[BEGIN QUOTED TEXT]

Dreisen Heath Testifies Before US Congress in Support of Bill H.R. 40

 The House Judiciary Subcommittee on the Constitution, Civil Rights, and Civil Liberties held a hearing on H.R. 40, the Commission to Study and Develop Reparation Proposals for African-Americans Act, on February 17, 2021. The hearing was to examine the legacy of slavery, its continuing impact on the Black community, and the path to reparative justice.

Transcript

#ReparationsNow

Washington, D.C.

 

Dreisen Heath, US Program, Human Rights Watch

From a very early age, my parents talked about Tulsa.

 

That was my birthplace.

 

Being connected to a place like that always haunted my adolescence because I’m hearing stories about hundreds of people being massacred and an entire town destroyed.

[END QUOTED TEXT]

SHORT EXERCISE 1: Update the testimony transcript between "Dreisen Heath, US" and "entire town destroyed.", inclusive, putting "hometown" in place of "birthplace".
SHORT EXERCISE 2: Translate this sentence from the testimony into Spanish: "From a very early age, my parents talked about Tulsa."
SHORT EXERCISE 3: Pick up Dreisen Heath's testimony on H.R. 40 after its final sentence and carry it forward.
The data after this point is separate material and has no connection to the testimony.

[BEGIN SUPPLIED MATERIAL]

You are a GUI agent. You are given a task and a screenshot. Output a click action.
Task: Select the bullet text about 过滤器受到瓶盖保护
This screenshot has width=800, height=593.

[END SUPPLIED MATERIAL]

OUTPUT 1:
Dreisen Heath, US Program, Human Rights Watch

From a very early age, my parents talked about Tulsa.

 

That was my hometown.

 

Being connected to a place like that always haunted my adolescence because I’m hearing stories about hundreds of people being massacred and an entire town destroyed.

OUTPUT 2: Desde muy temprana edad, mis padres hablaban de Tulsa.

OUTPUT 3:
Dreisen Heath, US Program, Human Rights Watch

They somehow rebuilt it and then it was destroyed again. And to have that cycle of destruction, it’s the story of being Black in America.

 

As a child, to say “Well, what really am I capable of?”

 

Will it be taken away from me because of systems of oppression and white supremacist violence?

 

It’s a kind of fear but also just sadness and so much appreciation for the generations of Black folk who just powered through.

 

Feb. 16, 2021

Washington, D.C.

 

Dreisen Heath, US Program, Human Rights Watch

In one day, I’ll be testifying before US Congress on the bill H.R.40, the Commission to Study and Develop Reparation Proposals for African-Americans Act.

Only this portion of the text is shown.